Two students came together with a shared aim of creating a permanent solution to wildfire prediction and prevention.
OK, so while news for big-tech in recent times has turned them from heroes into super villains, it’s important to remember that they do some good as well, and two students in California have utilized Google’s open source TensorFlow machine learning tool, to do just that.
Aditya Shah and Sanjana Shah, (unrelated) came together last year with a shared aim of creating a permanent solution to wildfire prediction and prevention.
Using TensorFlow, the two friends worked together to develop a device that could identify and predict areas in a forest that are susceptible to wildfires, providing an early warning to fire departments.
How it works
The device they came up with measures all the necessary ingredients needed to help predict the likelihood of forest fires. Factors such as wind speed, humidity, wind direction, temperature, and crucially even Biomass.
Biomass however, was the sticking point.
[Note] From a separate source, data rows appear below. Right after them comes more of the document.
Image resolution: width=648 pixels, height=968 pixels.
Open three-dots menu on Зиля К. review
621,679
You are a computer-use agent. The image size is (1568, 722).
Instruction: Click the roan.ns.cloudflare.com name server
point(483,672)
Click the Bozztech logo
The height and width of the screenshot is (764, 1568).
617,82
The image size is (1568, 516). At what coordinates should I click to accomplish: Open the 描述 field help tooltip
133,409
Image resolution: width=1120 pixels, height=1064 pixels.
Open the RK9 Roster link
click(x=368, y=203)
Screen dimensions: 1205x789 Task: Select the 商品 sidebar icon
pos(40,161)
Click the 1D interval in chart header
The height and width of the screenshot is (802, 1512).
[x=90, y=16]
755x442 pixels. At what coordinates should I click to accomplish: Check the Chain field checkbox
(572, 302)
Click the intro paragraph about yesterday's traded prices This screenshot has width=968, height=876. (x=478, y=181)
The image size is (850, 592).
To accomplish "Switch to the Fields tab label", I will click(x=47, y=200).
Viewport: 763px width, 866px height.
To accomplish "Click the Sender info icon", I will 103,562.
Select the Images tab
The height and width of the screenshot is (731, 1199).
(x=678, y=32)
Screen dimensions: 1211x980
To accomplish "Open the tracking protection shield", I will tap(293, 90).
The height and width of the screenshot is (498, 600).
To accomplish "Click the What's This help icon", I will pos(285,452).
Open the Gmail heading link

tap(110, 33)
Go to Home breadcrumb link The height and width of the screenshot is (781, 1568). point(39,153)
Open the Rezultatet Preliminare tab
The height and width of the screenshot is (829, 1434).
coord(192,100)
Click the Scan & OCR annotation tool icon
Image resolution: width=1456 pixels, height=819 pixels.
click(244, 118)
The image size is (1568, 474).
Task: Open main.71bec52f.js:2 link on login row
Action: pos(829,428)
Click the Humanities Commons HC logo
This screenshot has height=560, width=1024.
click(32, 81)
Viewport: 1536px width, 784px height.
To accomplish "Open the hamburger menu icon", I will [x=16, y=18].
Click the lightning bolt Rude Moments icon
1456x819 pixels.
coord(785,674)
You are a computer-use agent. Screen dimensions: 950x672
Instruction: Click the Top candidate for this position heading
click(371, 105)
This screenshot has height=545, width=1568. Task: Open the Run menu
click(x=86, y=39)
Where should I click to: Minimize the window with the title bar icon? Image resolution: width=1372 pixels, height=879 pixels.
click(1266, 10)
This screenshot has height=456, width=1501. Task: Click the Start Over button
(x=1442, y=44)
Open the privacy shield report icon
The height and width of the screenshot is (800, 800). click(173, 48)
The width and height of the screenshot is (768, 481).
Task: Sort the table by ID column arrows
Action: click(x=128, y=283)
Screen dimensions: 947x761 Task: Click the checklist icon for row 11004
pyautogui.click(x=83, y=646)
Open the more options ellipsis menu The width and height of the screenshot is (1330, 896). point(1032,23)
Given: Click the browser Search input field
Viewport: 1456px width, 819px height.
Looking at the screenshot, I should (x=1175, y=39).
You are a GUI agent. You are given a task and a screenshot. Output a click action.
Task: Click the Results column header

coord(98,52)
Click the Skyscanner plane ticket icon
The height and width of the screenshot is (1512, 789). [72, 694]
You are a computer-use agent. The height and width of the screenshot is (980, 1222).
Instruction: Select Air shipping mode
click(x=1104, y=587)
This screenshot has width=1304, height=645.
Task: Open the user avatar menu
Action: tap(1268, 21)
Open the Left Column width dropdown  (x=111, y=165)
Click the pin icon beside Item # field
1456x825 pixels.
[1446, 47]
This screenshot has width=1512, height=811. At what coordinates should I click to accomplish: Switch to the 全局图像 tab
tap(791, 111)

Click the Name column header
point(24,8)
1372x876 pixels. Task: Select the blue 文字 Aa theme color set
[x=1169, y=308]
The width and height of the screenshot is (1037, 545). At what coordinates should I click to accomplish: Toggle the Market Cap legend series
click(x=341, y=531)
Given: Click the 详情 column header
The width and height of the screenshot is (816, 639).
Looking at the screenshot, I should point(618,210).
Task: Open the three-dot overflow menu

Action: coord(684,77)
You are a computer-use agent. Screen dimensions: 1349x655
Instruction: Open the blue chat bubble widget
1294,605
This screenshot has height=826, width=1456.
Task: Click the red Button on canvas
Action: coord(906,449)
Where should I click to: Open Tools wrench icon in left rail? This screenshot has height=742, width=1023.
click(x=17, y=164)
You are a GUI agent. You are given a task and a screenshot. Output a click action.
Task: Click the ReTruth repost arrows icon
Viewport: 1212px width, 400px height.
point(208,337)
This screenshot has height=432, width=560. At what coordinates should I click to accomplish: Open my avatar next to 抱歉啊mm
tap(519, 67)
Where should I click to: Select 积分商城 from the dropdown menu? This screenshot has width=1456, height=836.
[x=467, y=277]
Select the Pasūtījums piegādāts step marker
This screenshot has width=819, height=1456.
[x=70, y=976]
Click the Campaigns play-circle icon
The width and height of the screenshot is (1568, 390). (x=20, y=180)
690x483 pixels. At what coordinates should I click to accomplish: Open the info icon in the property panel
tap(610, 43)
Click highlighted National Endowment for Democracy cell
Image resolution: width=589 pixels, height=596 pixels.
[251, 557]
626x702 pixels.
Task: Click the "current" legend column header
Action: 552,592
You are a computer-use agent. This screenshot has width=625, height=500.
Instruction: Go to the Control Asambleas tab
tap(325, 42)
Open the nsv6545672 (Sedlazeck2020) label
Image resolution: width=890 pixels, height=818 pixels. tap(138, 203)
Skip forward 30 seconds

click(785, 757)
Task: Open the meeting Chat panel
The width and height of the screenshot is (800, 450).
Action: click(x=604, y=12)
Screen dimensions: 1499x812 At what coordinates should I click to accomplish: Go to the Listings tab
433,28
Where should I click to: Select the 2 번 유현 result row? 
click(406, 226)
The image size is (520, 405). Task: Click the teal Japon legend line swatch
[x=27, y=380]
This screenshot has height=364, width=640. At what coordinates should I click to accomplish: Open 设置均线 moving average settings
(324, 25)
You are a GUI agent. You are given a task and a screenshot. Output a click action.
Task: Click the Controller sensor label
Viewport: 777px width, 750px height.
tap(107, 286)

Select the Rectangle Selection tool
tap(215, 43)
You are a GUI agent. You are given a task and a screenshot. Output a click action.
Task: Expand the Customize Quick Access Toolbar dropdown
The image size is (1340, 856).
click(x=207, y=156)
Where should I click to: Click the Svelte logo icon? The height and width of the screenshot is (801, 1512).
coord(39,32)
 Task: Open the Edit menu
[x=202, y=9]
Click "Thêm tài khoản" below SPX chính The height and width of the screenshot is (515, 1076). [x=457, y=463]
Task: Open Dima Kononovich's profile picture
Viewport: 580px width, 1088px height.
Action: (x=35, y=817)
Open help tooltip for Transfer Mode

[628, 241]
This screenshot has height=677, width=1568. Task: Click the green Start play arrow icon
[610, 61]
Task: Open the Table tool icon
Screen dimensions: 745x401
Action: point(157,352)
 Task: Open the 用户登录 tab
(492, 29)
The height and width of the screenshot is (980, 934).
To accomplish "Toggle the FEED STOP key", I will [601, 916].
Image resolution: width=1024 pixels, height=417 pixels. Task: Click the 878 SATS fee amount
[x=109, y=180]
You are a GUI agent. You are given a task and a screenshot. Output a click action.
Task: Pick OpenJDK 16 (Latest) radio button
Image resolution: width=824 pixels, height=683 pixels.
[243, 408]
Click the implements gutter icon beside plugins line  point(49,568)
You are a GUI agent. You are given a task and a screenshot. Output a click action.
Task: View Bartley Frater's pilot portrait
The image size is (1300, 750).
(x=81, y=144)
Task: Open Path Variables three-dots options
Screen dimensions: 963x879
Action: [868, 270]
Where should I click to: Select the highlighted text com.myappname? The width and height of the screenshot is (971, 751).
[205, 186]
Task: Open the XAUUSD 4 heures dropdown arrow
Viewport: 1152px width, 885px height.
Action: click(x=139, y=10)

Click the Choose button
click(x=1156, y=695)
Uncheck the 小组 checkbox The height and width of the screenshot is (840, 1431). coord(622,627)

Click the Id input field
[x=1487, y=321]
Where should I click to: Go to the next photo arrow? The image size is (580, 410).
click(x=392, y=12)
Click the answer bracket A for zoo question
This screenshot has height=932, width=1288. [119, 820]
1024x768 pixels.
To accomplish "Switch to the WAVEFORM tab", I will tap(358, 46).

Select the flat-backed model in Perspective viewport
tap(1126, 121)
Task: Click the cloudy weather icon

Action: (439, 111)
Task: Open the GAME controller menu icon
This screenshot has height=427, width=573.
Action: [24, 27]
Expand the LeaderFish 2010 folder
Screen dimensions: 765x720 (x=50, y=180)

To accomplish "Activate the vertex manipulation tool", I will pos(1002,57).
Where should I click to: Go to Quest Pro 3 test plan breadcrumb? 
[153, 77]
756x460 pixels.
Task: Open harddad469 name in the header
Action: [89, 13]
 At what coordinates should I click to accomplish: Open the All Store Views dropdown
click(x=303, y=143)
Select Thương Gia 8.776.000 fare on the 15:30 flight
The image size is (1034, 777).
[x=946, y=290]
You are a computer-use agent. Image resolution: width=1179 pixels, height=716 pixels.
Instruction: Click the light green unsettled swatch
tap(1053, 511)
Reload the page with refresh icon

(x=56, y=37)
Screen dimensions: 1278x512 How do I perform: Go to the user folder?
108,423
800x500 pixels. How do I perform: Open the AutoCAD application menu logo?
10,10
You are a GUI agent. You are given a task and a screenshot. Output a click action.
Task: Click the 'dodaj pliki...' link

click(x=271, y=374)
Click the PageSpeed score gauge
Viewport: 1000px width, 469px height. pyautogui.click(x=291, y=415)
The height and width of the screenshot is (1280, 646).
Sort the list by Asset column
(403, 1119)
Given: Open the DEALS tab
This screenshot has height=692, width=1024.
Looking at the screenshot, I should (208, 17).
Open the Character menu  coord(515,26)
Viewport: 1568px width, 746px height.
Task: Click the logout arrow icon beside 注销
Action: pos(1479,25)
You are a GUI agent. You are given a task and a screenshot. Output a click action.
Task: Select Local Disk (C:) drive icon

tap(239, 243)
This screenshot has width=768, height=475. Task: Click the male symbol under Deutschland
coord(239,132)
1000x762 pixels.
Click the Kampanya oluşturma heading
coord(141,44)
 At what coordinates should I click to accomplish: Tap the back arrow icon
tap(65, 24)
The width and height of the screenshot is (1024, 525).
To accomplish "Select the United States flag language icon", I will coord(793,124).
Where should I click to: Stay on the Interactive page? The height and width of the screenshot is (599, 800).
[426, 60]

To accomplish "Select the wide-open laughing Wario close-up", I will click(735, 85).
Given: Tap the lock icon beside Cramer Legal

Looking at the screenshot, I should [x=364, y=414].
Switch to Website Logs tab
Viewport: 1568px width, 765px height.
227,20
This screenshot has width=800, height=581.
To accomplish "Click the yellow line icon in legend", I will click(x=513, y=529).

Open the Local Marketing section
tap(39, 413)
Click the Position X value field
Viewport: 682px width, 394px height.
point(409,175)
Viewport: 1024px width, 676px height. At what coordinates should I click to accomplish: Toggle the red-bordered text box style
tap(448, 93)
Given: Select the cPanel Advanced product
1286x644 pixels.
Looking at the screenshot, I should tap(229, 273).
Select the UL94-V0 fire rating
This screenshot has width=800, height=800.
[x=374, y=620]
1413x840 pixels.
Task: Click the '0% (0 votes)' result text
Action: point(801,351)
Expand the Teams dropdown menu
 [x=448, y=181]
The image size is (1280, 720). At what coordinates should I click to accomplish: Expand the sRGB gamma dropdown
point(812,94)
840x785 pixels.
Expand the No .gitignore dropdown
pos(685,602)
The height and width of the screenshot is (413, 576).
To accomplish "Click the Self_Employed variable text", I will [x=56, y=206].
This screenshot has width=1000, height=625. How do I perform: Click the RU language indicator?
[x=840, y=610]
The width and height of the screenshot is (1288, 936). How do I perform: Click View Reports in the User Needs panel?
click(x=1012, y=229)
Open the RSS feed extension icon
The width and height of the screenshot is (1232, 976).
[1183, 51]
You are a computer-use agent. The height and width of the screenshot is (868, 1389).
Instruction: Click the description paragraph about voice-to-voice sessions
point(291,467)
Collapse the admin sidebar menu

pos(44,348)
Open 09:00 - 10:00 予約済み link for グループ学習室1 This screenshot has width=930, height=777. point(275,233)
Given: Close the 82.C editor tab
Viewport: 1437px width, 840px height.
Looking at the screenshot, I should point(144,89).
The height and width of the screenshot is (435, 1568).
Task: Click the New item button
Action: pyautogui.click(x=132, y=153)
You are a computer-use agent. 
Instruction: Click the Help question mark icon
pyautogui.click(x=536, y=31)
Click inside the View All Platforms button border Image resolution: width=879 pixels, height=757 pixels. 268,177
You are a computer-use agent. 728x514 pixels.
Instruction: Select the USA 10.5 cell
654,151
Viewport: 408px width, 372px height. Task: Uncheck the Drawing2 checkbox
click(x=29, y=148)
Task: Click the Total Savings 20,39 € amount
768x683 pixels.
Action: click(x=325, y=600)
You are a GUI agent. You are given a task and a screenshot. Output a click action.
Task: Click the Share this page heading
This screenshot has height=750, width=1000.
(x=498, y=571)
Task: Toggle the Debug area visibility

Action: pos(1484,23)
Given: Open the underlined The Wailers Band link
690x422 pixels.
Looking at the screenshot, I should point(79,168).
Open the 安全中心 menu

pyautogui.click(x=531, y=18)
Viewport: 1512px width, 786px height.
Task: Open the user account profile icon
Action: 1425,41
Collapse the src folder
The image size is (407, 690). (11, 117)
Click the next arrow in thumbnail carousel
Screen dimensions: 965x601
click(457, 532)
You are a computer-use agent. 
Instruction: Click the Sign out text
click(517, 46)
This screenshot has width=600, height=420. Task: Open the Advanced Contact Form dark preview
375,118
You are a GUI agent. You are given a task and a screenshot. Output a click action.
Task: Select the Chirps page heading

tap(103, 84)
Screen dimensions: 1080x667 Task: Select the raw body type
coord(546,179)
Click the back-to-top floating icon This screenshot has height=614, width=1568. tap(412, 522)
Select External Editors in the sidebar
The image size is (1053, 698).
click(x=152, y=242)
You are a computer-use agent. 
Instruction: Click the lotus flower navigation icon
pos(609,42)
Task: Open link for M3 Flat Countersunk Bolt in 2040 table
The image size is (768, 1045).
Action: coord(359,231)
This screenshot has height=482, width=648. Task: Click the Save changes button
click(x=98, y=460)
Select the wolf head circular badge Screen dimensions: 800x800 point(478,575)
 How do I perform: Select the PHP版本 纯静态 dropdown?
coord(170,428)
It’s very hard to predict and measure things like falling branches, leaf fall, and dry scrub, and their consequent susceptibility to ignite.
Rather than giving up though, Shah and Shah, instead turned to Google’s machine learning AI TensorFlow to solve the problem.
TensorFlow was used to analyze images of biomass, estimate their size, moisture content, and determine the amount of ignitable foliage in a certain area.
Put simply, TensorFlow is being used to identify if biomass has a zero moisture content, and therefore likely to burst into flame, given the right conditions.
What it means for the future
The Shah’s then set up a network of sensors to link their Smart Wildlife Sensors together so that Fire Prevention crews can better predict where wild fires could start.
Giant sequoias, which are native to California are the world’s largest single trees and largest living thing by volume. In 2017, many thousands of trees were destroyed by wildfires in what was the most destructive wildfire season on record. More than 9,000 fires burning approximately 2,200 square miles of forest.
As Shah and Shah continue to improve their Smart Wildlife Sensor, it could mean that there are less fires in the future and that a truly beneficial and demonstrable use of Machine Learning has been found.